Why is that? Is this because there could be an exception thrown when
the code creates a std::exception? I would assume that is not the case.

All of the 5 functions of class std::exception are declared with throw(),
according to the standard. The constructor, copy constructor, operator=,
and destructor do nothing (though the standard does not require that they do
nothing), so of course they don't throw. The pure virtual what function
must be defined in the derived classes as not throwing exceptions either (so
it will have to return a string stored inside the exception object).

But the constructor of the derived class may throw. If your exception
stores the names and values of the environment variables, this means
(usually) allocating dynamic memory to store all the info, and thus the
constructor may throw if it runs out of memory.

The throw() specification on a function does not just mean that the function
does not throw, but rather that the function throws nothing or calls
std::terminate. The call to std::terminate happens if the function throws
an exception either directly or calls a function (virtual or not) that
throws an exception.

If you declare your derived class as

class DerivedException : public std::exception {
public:
DerivedException() throw() { }
};

does it fail compile? It passes compile on my computer, Borland C++ 6.

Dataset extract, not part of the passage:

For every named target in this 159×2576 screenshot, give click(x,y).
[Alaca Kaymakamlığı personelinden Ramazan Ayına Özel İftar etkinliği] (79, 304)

However, if I want to create a new exception class, derived from
std::exception (say MyException) then how can I guarantee that creating
an instance of MyException will not generate any exception?

You can use try-catch.

DerivedException:erivedException() {
try { stuff that may throw; }
catch (...) { }
}

But be aware that the compiler generated initialization list calls the
default constructor of the base class, plus the default constructor of
contained objects. If any of these throw, then you program will call
std::terminate. So be sure that the base class constructor does not throw,
which is the case for std::exception, and that the constructors of your
contained objects don't throw.

To garauntee this, you could allocate objects on the heap, for example:

class MyException : public std::exception {
public:
MyException() throw();
const char * what() const throw() { return d_what; }
private:
struct Details;
Details * d_details;
const char *const d_what;
};

struct MyException:etails {
std::string name;
std::string value;
}

MyException::MyException() : std::exception(), d_details(), d_what() {
try {
d_details = new Details;
d_details->name = "hello";
d_details->value = "world";
}
catch (...) { delete d_details; d_what = NULL; }
}

 

[Pierre Rouleau]

All of the 5 functions of class std::exception are declared with throw(),
according to the standard.

Thanks for the good explanation on the topic. I should have mentionned
that I was using an old (and non compliant) compiler (VC6) where the
exception class member functions are defined without the throw()
specification.

We also have Visual Studio .Net 2003 (VC7) and the <exception> file that
comes with that version of the compiler does not have the throw()
specification either.

I was under the impression that VC7 was C++ standard compliant. It
appears not. Are there newer version of the header files available for
Microsoft VC7?

Thanks again.

Pierre Rouleau

 

[Siemel Naran]

Siemel Naran wrote:

Thanks for the good explanation on the topic. I should have mentionned
that I was using an old (and non compliant) compiler (VC6) where the
exception class member functions are defined without the throw()
specification.

We also have Visual Studio .Net 2003 (VC7) and the <exception> file that
comes with that version of the compiler does not have the throw()
specification either.

I was under the impression that VC7 was C++ standard compliant. It
appears not. Are there newer version of the header files available for
Microsoft VC7?

Don't know about MSVC 7 and exceptions, and the best place to ask in the
microsoft newsgroups (there's one in usenet, and may in msdn.microsoft.com).

Anyway, if the base class constructor declares with the throw spec, the
derived class constructor can declare without the throw spec. And vice
versa: if the base class constructor declares without the throw spec, the
derived class constructor can declare with the throw spec. So whether or
not the MSVC <exception> headers are compliant, I think should not matter.